The word "fractal" was coined less than twenty years ago by one of
history's most creative mathematicians, Benoit Mandelbrot, whose seminal
work, The Fractal Geometry of Nature, first introduced and
explained concepts underlying this new vision. Although prior
mathematical thinkers had attained
isolated insights of fractal understanding, such ideas were largely
ignored until Mandelbrot's genius forged them at a single blow into a
gorgeously coherent and fruitful discipline.
Mandelbrot derived the term "fractal" from the Latin verb frangere,
meaning to break or fragment. Basically, a fractal is any pattern that
reveals greater complexity as it is enlarged. Thus, fractals
graphically portray the notion of "worlds within worlds" which has
obsessed Western culture from its tenth-century beginnings.
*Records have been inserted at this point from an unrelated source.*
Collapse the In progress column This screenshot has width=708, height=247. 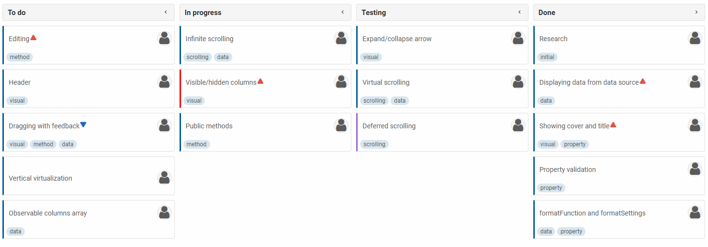[343, 12]
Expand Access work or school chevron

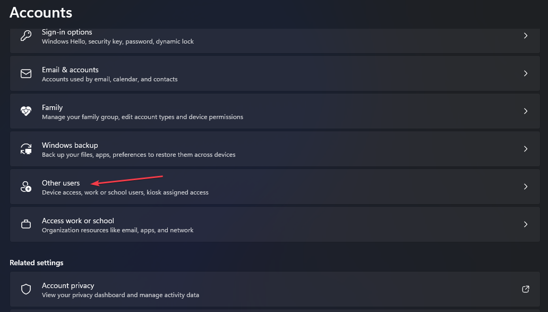click(526, 224)
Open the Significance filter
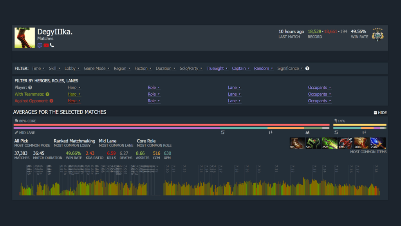401x226 pixels. [289, 68]
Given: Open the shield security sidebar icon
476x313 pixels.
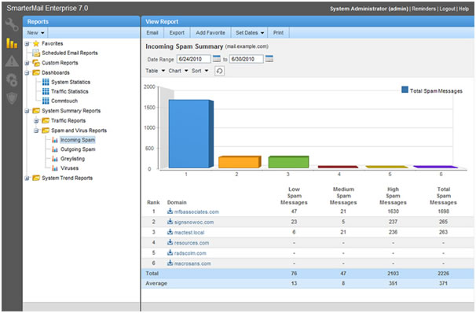Looking at the screenshot, I should (12, 98).
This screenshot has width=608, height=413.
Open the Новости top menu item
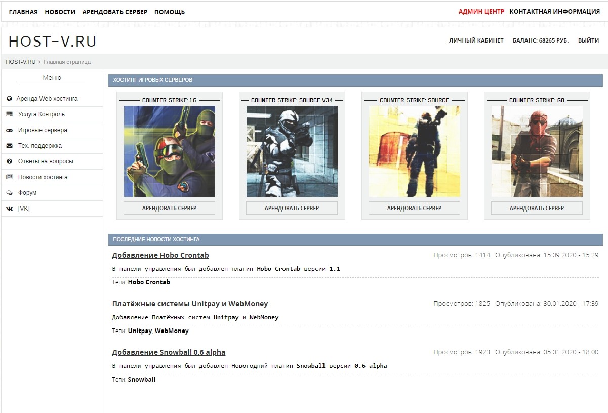click(60, 12)
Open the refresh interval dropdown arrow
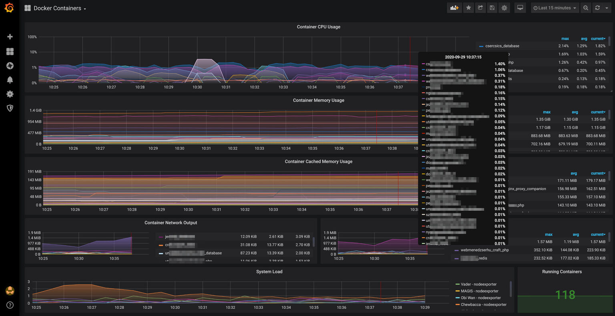Image resolution: width=615 pixels, height=316 pixels. click(x=607, y=8)
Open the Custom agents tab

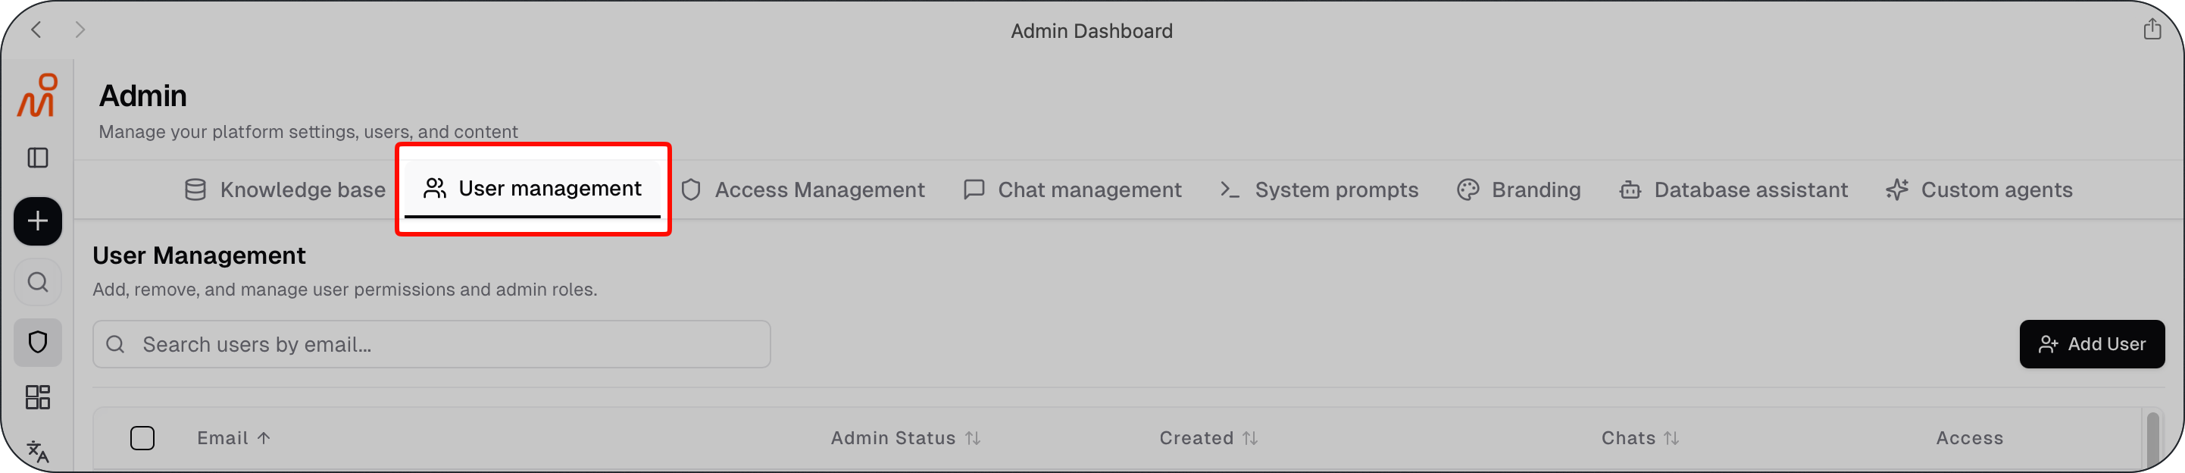[x=1979, y=189]
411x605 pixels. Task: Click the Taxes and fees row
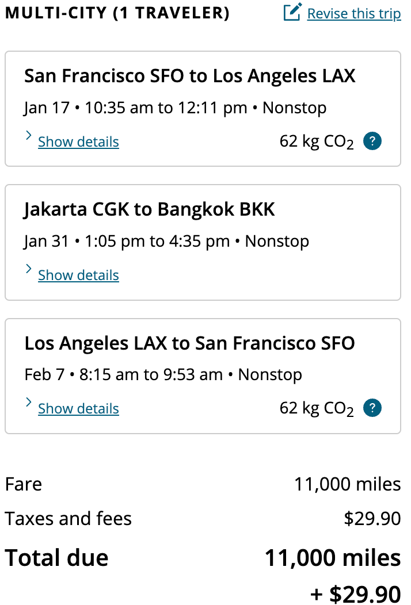click(67, 518)
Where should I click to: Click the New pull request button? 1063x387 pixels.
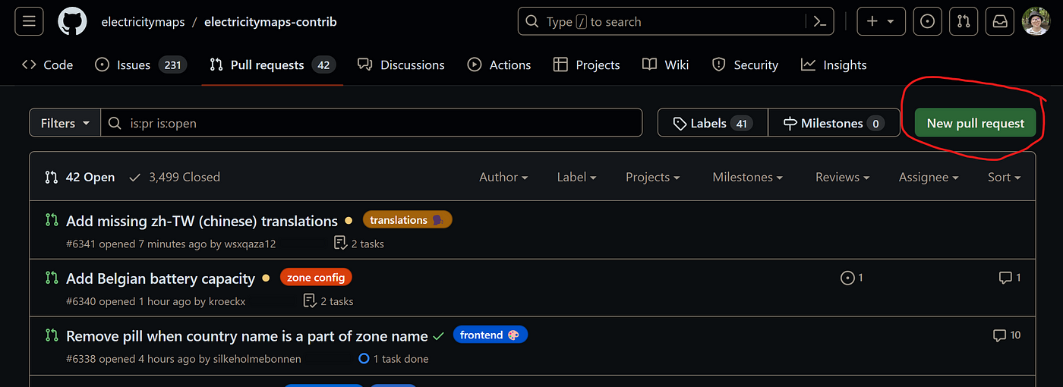[975, 123]
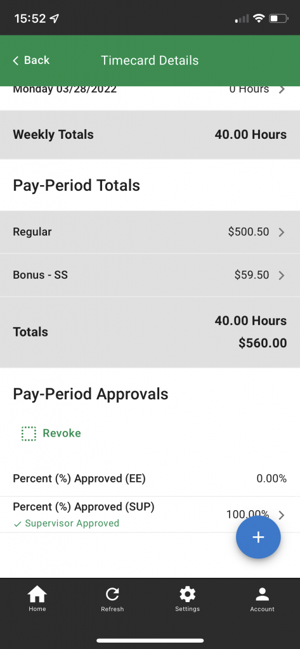Screen dimensions: 300x649
Task: Open Percent Approved (SUP) details chevron
Action: [x=282, y=515]

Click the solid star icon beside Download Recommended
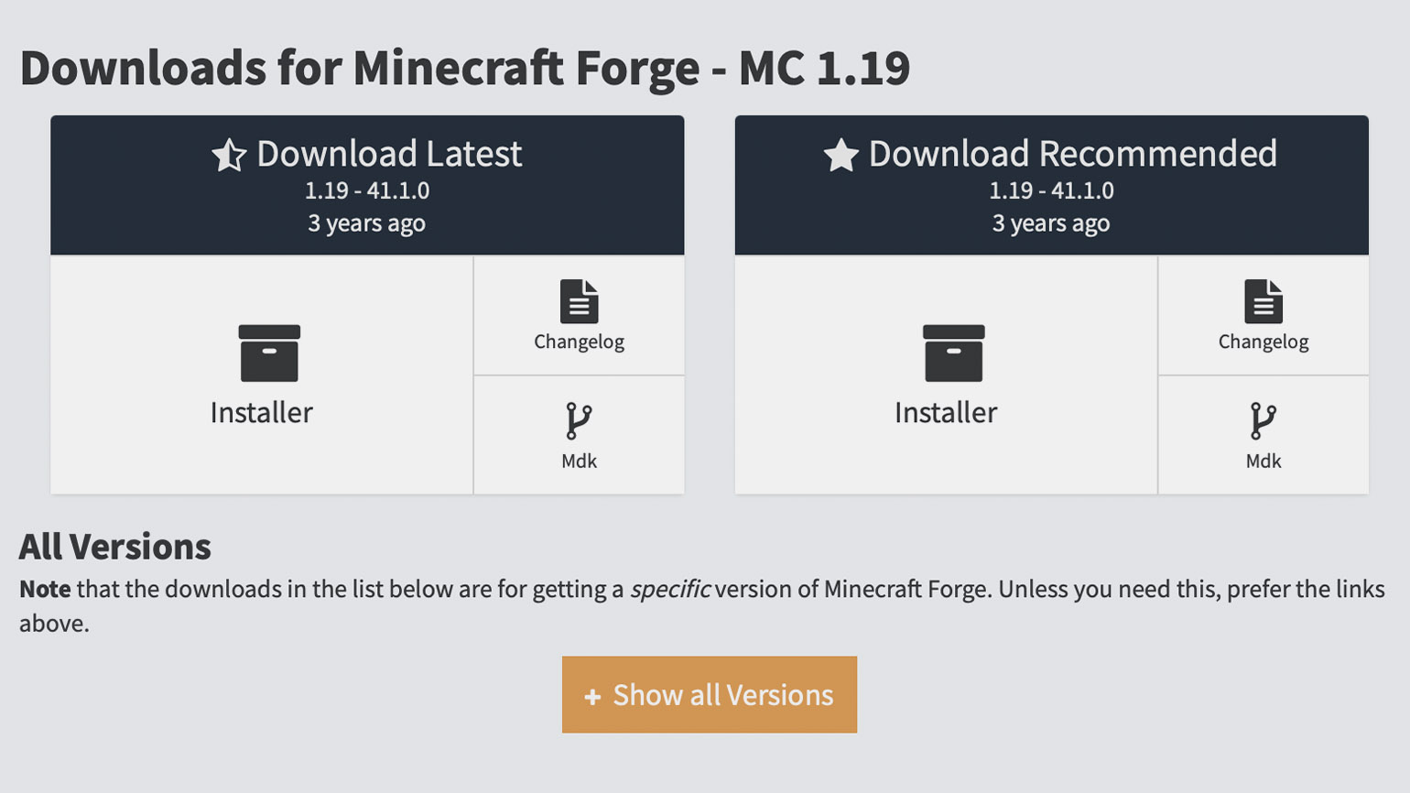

Traditional Euclidean patterns appear simpler as they are magnified; as
you home in on one area, the shape looks more and more like a straight
line. In the language of calculus such curves are differentiable. The
trajectory of an artillery shell is a classic example. But fractals,
like dendritic branches of lightning or bumps of broccoli, are not
differentiable: the closer you
come, the more detail you see. Infinity is implicit and invisible in
the computations of calculus but explicit and graphically manifest in
fractals.
Whether generated by computers or natural processes, all fractals
are spun from what scientists call a "positive feedback loop."
Something--data or matter--goes in one "end," undergoes a given, often
very slight, modification and comes out the
other. Fractals are produced when the output is fed back into the
system as input again and again.
Fractals show us that the simplest engines of change often produce
exquisitely elaborate patterns. Such systems are at work all around us,
from the stock market to the stars. And to the fractal artist,
Mandelbrot's insights echo Kandinsky`s assertion that "the process of creation is the same in art and nature
Simply: "A fractal is a rough or fragmented
geometric shape that can be subdivided in parts, each of which is (at least
approximately) a reduced-size copy of the whole. Fractals are generally
self-similar and independent of scale."